TNX (10-year Treasury YIELD) monthly chart. TNX has traded in a falling channel for over 2 decades. Each time TNX hit channel support, it was a major buying opportunity in US equities. Conversely, each time TNX hit channel resistance, it marked a major top in US equities.

UST (10-year Treasury PRICE) has been strongly correlated with the Japanese Yen as well as Gold.

Thus, if Treasury Bonds are forming bullish chart patterns, that's good news for the Yen & Gold while bad news for US equities. 

Now let's take a look at what is happening currently in bond land.

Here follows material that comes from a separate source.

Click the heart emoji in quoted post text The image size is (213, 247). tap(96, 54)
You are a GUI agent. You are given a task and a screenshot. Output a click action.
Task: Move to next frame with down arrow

UST (10-year Treasury PRICE) weekly chart. UST has been basing on 15-year support with bullish RSI divergence.

A close-up of the above chart shows that UST is breaking out of a 3-year downtrend!

TNX (10-year Treasury YIELD) daily chart is confirming the same thing. TNX is breaking down from a 1-year topping formation with bearish RSI divergence


While Treasury Bonds (of all maturities) are considered to carry low default risk, Corporate bonds come in 2 major categories: Investment Grade and Junk.  

Junk bonds are speculative and actually act more like equities than treasury bonds. Below are charts for 2 junk bond ETFs: HYG and JNK.  

Notice how both these ETFs are highly correlated with the S&P 500 (shown in the background in light gray). Both are breaking down from massive, 5-year rising wedges. This is a very negative implication for US equities - which is consistent with the message being given by Treasury bonds as well.

Finally, here's the JNK:USB ratio chart (USB = 30-year Treasury Bond). Notice how in 2011, this ratio broke down from a H&S top with bearish RSI divergence before US equities had a big correction. We're seeing the same type of setup currently:

In summary, treasury bonds are carrying bullish setups while corporate junk bonds are bearish. Given the correlations of bonds with other asset classes, this is good news for gold and the yen, while bad news for US equities.